Former Finance Minister and Karaga MP, Mohammed Amin Adam, has warned that the Court of Appeal ruling restoring the licence of GN Savings and Loans could pose serious fiscal and financial stability risks if not carefully managed.
In a Facebook post shared on Friday, May 23, 2026, Dr Amin Adam cautioned that the decision could open the door for similar claims from other collapsed financial institutions, potentially exposing the state to compensation demands, depositor settlement disputes, asset-return claims, and recapitalisation pressures.
“Ghana is exiting an IMF ECF arrangement with very limited fiscal space.
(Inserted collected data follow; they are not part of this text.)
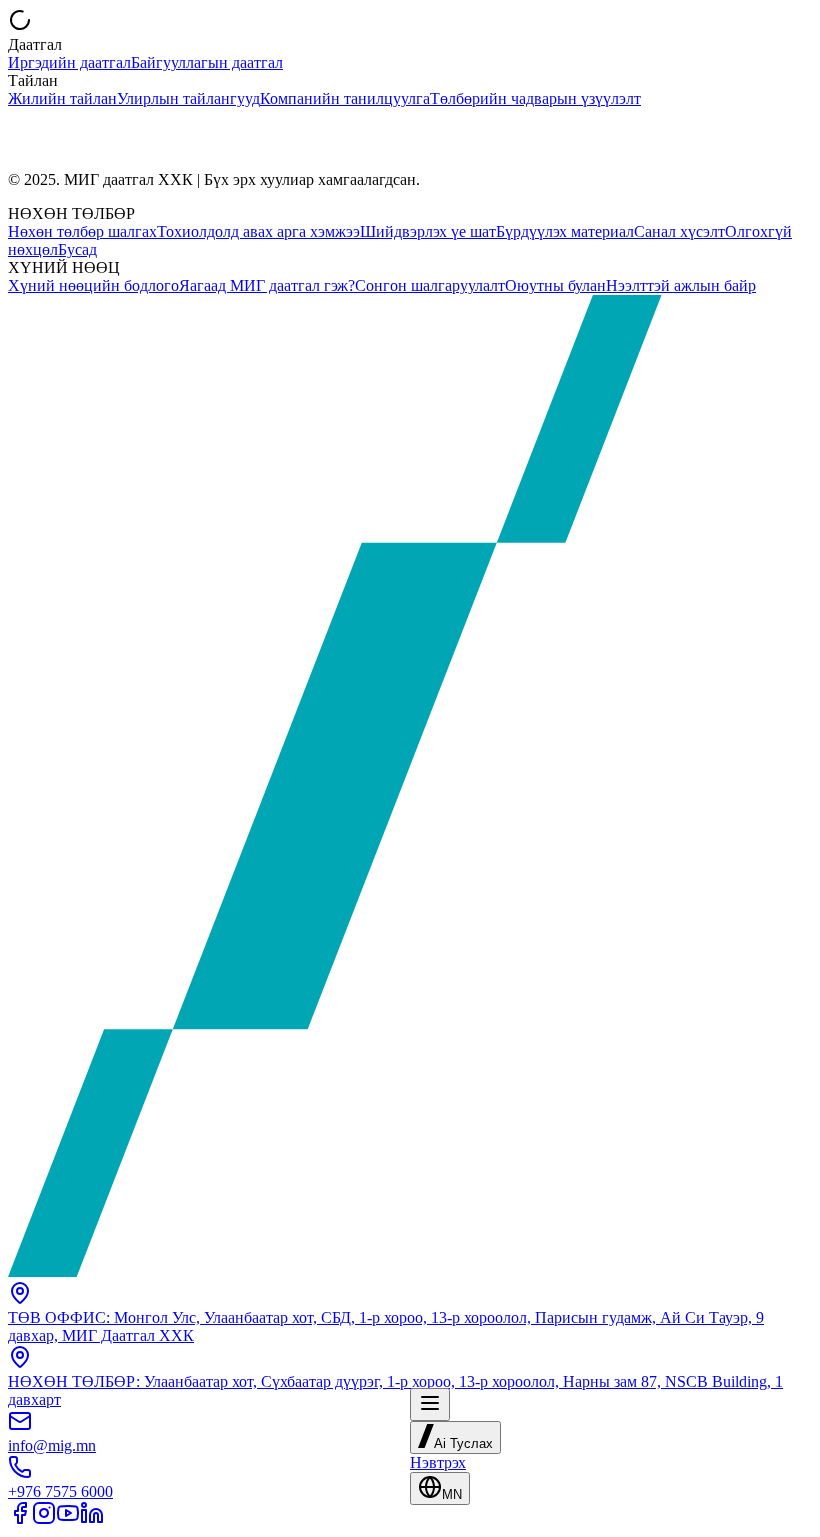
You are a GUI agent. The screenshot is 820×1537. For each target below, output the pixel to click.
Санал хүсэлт (679, 231)
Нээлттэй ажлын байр (681, 285)
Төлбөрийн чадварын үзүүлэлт (535, 98)
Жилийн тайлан (62, 98)
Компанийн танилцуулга (345, 98)
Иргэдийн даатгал (69, 62)
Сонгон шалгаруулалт (430, 285)
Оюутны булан (555, 285)
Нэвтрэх (438, 1462)
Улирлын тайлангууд (188, 98)
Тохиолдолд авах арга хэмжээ (258, 231)
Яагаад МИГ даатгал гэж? (267, 285)
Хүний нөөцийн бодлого (93, 285)
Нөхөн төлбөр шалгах (82, 231)
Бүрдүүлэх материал (565, 231)
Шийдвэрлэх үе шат (428, 231)
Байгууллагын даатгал (207, 62)
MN (452, 1494)
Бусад (77, 249)
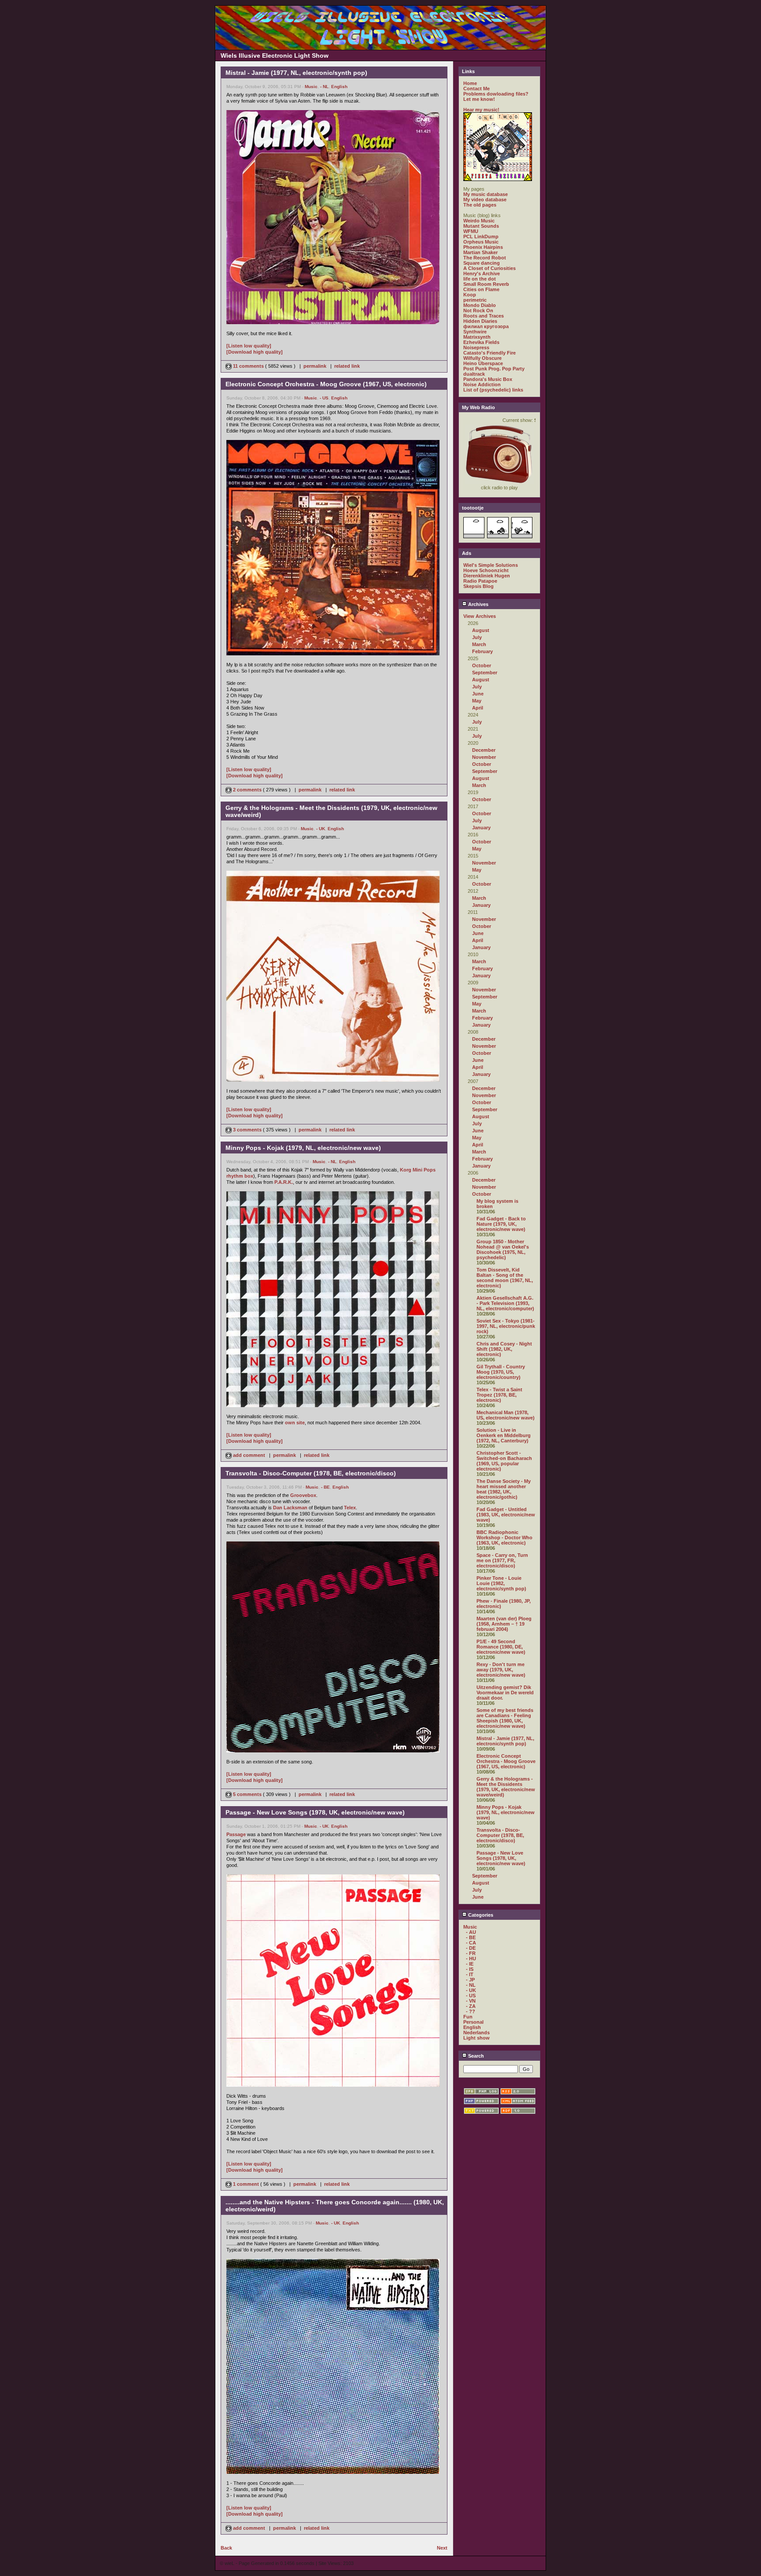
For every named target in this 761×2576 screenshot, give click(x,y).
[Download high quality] (254, 352)
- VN (471, 2000)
This is not the time to create open-ended contingent liabilities,” he stated.
The former Finance Minister also expressed concern about the potential for moral hazard within the banking sector, warning that politically influenced reversals of regulatory actions could weaken discipline and deterrence.
According to him, the banking sector clean-up exercise was intended to send a strong signal that weak governance, insolvency, and depositor risks would attract consequences.
“If reversals are seen as politically driven, it risks telling future bank owners that regulatory breaches can be revisited once political conditions change,” he warned.
Court of Appeal orders restoration of GN Savings and Loans licence
Dr Amin Adam further stressed that restoring a licence should not automatically result in a financial institution resuming operations without fresh regulatory scrutiny.
He argued that regulators must first conduct comprehensive reviews covering capital adequacy, asset quality, liquidity, governance standards, depositor protection, and fit-and-proper assessments before any restart is approved.
“Anything less would expose depositors and the broader system to avoidable risks,” he added.
He maintained that Ghana’s credibility after its IMF programme would depend not only on fiscal performance but also on the strength and durability of institutional reforms within the financial sector.